3. Bitcoin is inherently risky
It’s not a secret that Bitcoin is risky — that’s inherent to nearly all cryptocurrencies. Cryptocurrencies should not primarily based on the onerous property and money circulate of an underlying enterprise, the best way shares are. As a substitute, the value of cryptocurrencies is supported solely by the demand of merchants who need to purchase them and, ideally, promote them to another person in a while for a revenue. That’s, cryptocurrencies are supported solely by merchants’ sentiment, making them extremely risky.
Mixed with the excessive valuation of Technique — the place the inventory is valued a lot larger than its holdings — the volatility of Bitcoin might destroy the corporate if it had been to fall considerably. In idea, a 1 % decline in Bitcoin’s worth might lead to a 1.62 % decline in Technique’s inventory.

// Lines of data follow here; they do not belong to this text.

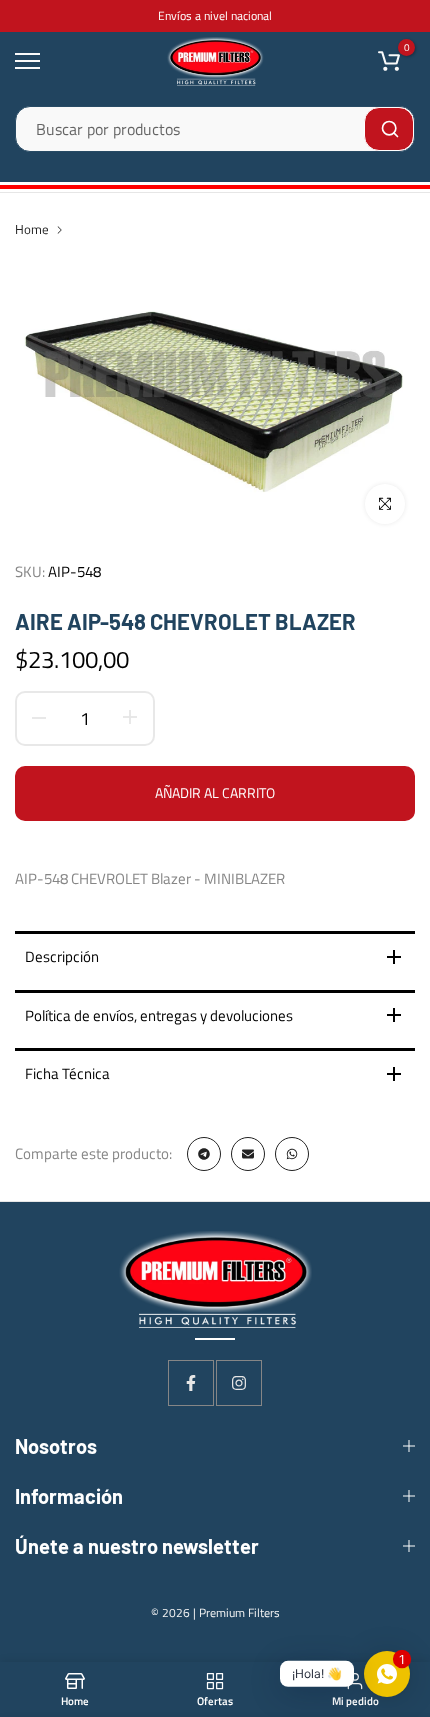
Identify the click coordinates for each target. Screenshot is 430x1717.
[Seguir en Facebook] (191, 1383)
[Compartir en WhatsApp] (292, 1154)
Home (32, 229)
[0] (389, 61)
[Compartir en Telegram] (204, 1154)
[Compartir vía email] (248, 1154)
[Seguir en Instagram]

If merchants anticipate a decline in Bitcoin, they may attempt to hit the exits on the inventory earlier than issues grow to be a lot worse, given the overvaluation and potential important draw back.
With the extraordinarily risky worth historical past of Bitcoin — it’s plunged in a given calendar yr by greater than 60 % on three completely different events — it’s solely a query of time earlier than it plummets considerably once more. Will that drop be sufficient to wipe out Technique? Solely time will inform.
Backside line
Technique is a scorching inventory play for the second, and if Bitcoin continues to rally, the inventory might proceed to carry out fairly nicely. However not each scorching inventory is price investing in. Take into account consulting with a monetary advisor earlier than making any main funding choices.
Technique should proceed to accumulate extra Bitcoin to justify its valuation, and given the leveraged nature of the inventory, any downturn within the cryptocurrency would ship large shockwaves by way of Technique and different extremely leveraged Bitcoin performs.
Editorial Disclaimer: All buyers are suggested to conduct their very own impartial analysis into funding methods earlier than investing resolution. As well as, buyers are suggested that previous funding product efficiency isn’t any assure of future worth appreciation.